MENANTI KINERJA MENTERI BARU
Menteri Kabinet Indonesia Bersatu (KIB) II sudah dilantik kemarin, 22-10-2009 oleh Presiden Susilo Bambang Yudhoyono (SBY). Ada menteri yang diangkat kembali dan ada muka baru. Tetapi sesungguhnya semuanya sudah memiliki pengalaman yang cukup baik dalam institusi sosial, politik, dan budaya, militer, pendidikan, ekonomi dan agama. Semuanya merupakan orang yang sudah mendarmabaktikan sebagian kehidupannya di dalam berbagai organisasi yang sangat variatif. Dari sebanyak 34 menteri, maka sebagian besar adalah politisi dan sebagian lainnya para profesional.

Data Terkumpul:
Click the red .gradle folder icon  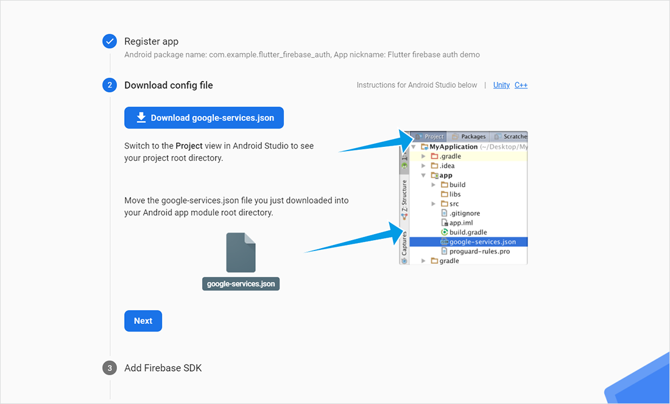click(x=434, y=157)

Tujuan:
1 - Salin kata demi kata bagian teks tentang pelantikan menteri Kabinet Indonesia Bersatu II yang diawali kata-kata "MENANTI KINERJA MENTERI" dan diakhiri "lainnya para profesional.".
2 - Tuliskan lanjutan teks tentang pelantikan menteri Kabinet Indonesia Bersatu II, dimulai setelah kalimat terakhirnya.

Hasil:
1 -
MENANTI KINERJA MENTERI BARU
Menteri Kabinet Indonesia Bersatu (KIB) II sudah dilantik kemarin, 22-10-2009 oleh Presiden Susilo Bambang Yudhoyono (SBY). Ada menteri yang diangkat kembali dan ada muka baru. Tetapi sesungguhnya semuanya sudah memiliki pengalaman yang cukup baik dalam institusi sosial, politik, dan budaya, militer, pendidikan, ekonomi dan agama. Semuanya merupakan orang yang sudah mendarmabaktikan sebagian kehidupannya di dalam berbagai organisasi yang sangat variatif. Dari sebanyak 34 menteri, maka sebagian besar adalah politisi dan sebagian lainnya para profesional.

2 -
Memang tidak mudah untuk memilih menteri tersebut. Perlu harus dilakukan seleksi yang sangat ketat agar memperoleh orang yang tepat. Meskipun memilih menteri merupakan hak prerogatif presiden, namun ternyata tekanan dari partai politik dan juga masyarakat juga luar biasa. Sebagai presiden yang didukung oleh koalisi partai, maka juga harus mengakomodasi kepentingan partai. Bahkan lebih jauh juga harus mempertimbangkan jumlah keterwakilan partai di dalam kabinet. Makanya, PKS lalu memperoleh empat menteri, PPP memperoleh tiga menteri, PKB dua menteri dan Golkar yang semula tidak ikut koalisi namun terakhir bersedia kompromi, maka diberilah jatah tiga menteri. Baru selebihnya, presiden mempertimbangkan aspek profesionalitas seseorang dalam jabatan menteri.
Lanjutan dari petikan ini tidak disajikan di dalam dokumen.